Methods and results: Ten randomised trials (n=2,809 patients) comparing triple antiplatelet therapy (aspirin, thienopyridine and cilostazol) with standard dual antiplatelet therapy were included. Summary risk ratios for restenosis, late loss, target lesion revascularisation (TLR) and target vessel revascularisation (TVR) were calculated using fixed-effects models. Cilostazol was associated with a significant reduction in late loss in BMS (mean difference 0.24 mm, 95% CI 0.15-0.33, p<0.001) and DES groups (mean difference 0.12 mm, 95% CI 0.07-0.18, p<0.001). Cilostazol therapy was associated with a significant reduction in angiographic restenosis (Odds ratio [OR] 0.52, 95% CI 0.41- 0.66, p<0.001) with consistent benefits in patients treated with BMS (OR 0.49, 95% CI 0.35-0.70, p<0.001) or DES (OR 0.54, 95% CI 0.38-0.76, p=0.001).
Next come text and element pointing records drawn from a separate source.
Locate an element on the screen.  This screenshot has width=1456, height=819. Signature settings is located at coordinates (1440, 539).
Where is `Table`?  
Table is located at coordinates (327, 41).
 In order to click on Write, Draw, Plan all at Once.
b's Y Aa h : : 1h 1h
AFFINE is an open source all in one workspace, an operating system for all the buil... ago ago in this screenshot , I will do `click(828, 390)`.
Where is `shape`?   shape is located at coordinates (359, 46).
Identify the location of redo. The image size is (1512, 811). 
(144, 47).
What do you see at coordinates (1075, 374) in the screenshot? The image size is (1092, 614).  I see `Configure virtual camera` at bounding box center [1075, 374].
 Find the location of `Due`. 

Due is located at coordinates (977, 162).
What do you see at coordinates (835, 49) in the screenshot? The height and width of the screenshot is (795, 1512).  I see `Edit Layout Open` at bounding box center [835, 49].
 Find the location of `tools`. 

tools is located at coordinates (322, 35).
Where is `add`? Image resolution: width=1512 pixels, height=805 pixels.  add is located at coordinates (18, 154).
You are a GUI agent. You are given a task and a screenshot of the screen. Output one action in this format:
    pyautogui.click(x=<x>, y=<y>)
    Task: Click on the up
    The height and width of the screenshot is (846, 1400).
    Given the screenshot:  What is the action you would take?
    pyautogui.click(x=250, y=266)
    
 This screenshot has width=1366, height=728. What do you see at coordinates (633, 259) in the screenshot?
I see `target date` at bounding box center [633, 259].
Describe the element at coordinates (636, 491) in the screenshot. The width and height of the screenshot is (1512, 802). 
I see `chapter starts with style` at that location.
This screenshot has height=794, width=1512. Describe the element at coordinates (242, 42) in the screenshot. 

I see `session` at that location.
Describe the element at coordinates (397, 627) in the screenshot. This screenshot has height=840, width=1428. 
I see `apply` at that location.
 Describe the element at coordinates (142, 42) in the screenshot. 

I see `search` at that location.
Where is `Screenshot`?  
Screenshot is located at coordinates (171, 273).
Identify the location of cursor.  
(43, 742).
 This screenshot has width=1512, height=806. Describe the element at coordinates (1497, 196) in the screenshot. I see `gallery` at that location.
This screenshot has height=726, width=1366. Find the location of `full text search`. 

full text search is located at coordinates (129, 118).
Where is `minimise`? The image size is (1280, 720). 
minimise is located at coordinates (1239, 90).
Addition of cilostazol to dual antiplatelet therapy was associated with a significant reduction in TLR (OR 0.38, 95% CI 0.25-0.58, p<0.001), with no difference in subacute stent thrombosis (OR 1.91, 95% CI 0.33-11.08, p=0.47), or major bleeding (OR 0.87, 95% CI 0.44-1.74, P=0.69) but with an increased risk of skin rash (OR 3.67, 95% CI 1.86-7.24, p<0.001).
Conclusions: Cilostazol in addition to dual antiplatelet therapy is associated with a reduction in angiographic restenosis in patients undergoing stent based PCI. This inexpensive drug may be particularly beneficial in patients who are at high risk of restenosis and it should undergo further evaluation in large, definitive randomised controlled trials.